A Filosofia do encontro entre
as pessoas aborda a constante procura do verdadeiro, dimensionando a
compreensão do sentido da liberdade pessoal na doação recíproca inerente à relação
ideal “eu-tu”. Nesta relação a “existência” se manifesta no homem pelo exercício
consciente da “liberdade de” e da “liberdade para”, elementos indispensáveis à
criatividade humana. Na prática da “liberdade de” o sujeito consciente se
supera vencendo resistências internas a fim de confirmar, voluntária e inteligentemente,
os princípios éticos humanísticos superiores; no exercício da “liberdade para” ele
forja, criativamente, uma conjuntura coerente com estes princípios vencendo
resistências externas psicossociais, políticas e econômicas para criar novas
formas de convivência. No espaço intersubjetivo (interpessoal) é que se instala
a luta para vencer tais resistências. Neste espaço o pensamento de Martim Buber
[1]
abre uma janela para o vislumbre da união paradoxal dos opostos (bem / mal;
unidade / dualidade) na plenitude do encontro humano. A unidade dos contrários
permanece um mistério na intimidade subjetiva do diálogo. A razão conduz apenas
uma parte desse processo, o resto fica por conta da intuição e da fé. A
compreensão da realidade toda exige que a razão e a fé sejam os dois olhos da
alma, enquanto a verdade e a crença abrangem os dois polos do mundo.[2]

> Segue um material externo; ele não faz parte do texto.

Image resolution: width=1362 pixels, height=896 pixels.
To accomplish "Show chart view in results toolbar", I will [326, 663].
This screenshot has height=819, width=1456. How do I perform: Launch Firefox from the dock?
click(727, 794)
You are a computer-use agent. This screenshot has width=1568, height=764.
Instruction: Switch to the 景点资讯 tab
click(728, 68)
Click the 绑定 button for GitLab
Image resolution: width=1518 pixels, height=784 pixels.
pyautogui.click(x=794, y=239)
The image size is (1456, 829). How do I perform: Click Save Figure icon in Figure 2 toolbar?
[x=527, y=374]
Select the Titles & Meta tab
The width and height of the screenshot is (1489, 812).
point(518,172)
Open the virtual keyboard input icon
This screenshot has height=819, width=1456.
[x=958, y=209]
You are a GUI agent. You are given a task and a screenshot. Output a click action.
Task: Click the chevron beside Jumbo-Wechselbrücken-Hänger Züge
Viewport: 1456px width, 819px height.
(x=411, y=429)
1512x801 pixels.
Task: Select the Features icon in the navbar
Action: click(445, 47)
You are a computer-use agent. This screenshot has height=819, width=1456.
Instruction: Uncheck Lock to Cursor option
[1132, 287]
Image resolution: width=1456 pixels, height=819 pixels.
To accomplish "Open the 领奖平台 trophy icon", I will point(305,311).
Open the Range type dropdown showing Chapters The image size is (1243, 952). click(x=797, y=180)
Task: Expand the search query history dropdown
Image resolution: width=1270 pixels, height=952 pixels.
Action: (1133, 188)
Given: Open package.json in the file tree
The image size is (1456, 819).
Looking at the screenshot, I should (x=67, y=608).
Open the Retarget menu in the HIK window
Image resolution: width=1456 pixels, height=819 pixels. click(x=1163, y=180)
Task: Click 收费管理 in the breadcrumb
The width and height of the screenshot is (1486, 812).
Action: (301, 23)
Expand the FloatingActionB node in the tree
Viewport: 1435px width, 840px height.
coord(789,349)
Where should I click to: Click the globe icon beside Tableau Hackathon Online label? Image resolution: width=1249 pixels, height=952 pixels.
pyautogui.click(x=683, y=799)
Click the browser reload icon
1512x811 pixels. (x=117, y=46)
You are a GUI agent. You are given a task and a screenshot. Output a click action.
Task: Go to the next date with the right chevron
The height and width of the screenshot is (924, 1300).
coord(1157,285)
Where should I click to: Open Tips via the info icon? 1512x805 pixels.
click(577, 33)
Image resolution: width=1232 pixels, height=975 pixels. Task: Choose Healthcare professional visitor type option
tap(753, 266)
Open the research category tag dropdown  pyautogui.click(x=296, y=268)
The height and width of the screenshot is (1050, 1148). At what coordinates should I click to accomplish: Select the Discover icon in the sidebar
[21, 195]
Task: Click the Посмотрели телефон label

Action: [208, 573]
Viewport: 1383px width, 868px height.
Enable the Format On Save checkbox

Ultrapassando os limites da
lógica linear, a lógica da complexidade deixa entrever a unidade de tudo quanto
existe, o que dá suporte à afirmação de que tudo tem a ver com tudo. Esta
afirmação obscura e inexplicável para o senso crítico impregnado da lógica
linear de causa e efeito é absorvida pelo ser consciente num ato de fé cujas
raízes são intuitivas e místicas.
A incapacidade de crer no
encaixe da existência humana na perfeição evolutiva do cosmos, cria uma
dualidade incompatível com o monismo filosófico[3]
e leva à descrença na perfeição do todo absoluto em face dos deslizes comportamentais
que enodoam a história humana. Contra este descrédito opõe-se a lição da
reprovação de Jesus à conduta impetuosa de Pedro quando tentou defendê-lo dos
soldados romanos que o foram prender no Monte das Oliveiras. Jesus adverte seu discípulo de que “o cálice que Lhe está reservado e
anunciado nas Escrituras seria sorvido completamente até o final.” Com essa intervenção Jesus situa-se
num contexto histórico amplo e significativo comprometido com a salvação do
próprio homem. Dessa forma assume naquele instante a sua missão histórica de
preservar a perfeição do Todo absoluto. Estamos
cada momento participando da construção deste todo perfeito quando decidimos “sorver
até o final” mesmo com algum sofrimento a missão histórica que nos foi confiada
durante nossa peregrinação neste mundo.
As ideias expostas
neste texto não se coadunam com a tese apocalíptica do final dos tempos. Aliás,
no primeiro século da
era cristã, Orígenes de Alexandria[4]
propôs que no fim dos tempos haverá o resgate de todos os seres do universo na
unidade perfeita de Deus. No segundo concílio de Constantinopla, porém, a tese
de Orígenes foi considerada herética pela Igreja católica. Hoje a maioria das
denominações cristãs cultiva a ideia apocalíptica do fim dos tempos que separa
os bons e os maus, destinando os primeiros ao Céu e os segundos à condenação
eterna. Todavia, com todo respeito à autoridade das Igrejas, acho a tese de
Orígenes mais compatível com a misericórdia infinita de Deus. Afinal a perfeição da unidade absoluta é
incompatível com a dualidade apocalíptica.
Na perfeição da realidade unitária
tudo tem sentido. Everaldo Lopes
[3] Doutrina
filosófica segundo a qual o conjunto das coisas pode ser reduzido à unidade,
quer do ponto de vista de sua substância, quer do ponto de vista das leis pelas
quais o Universo se ordena.
[4] Teólogo e filósofo neoplatônico, um dos padres da
Igreja grega. Foi um prolífico escritor cristão de grande erudição.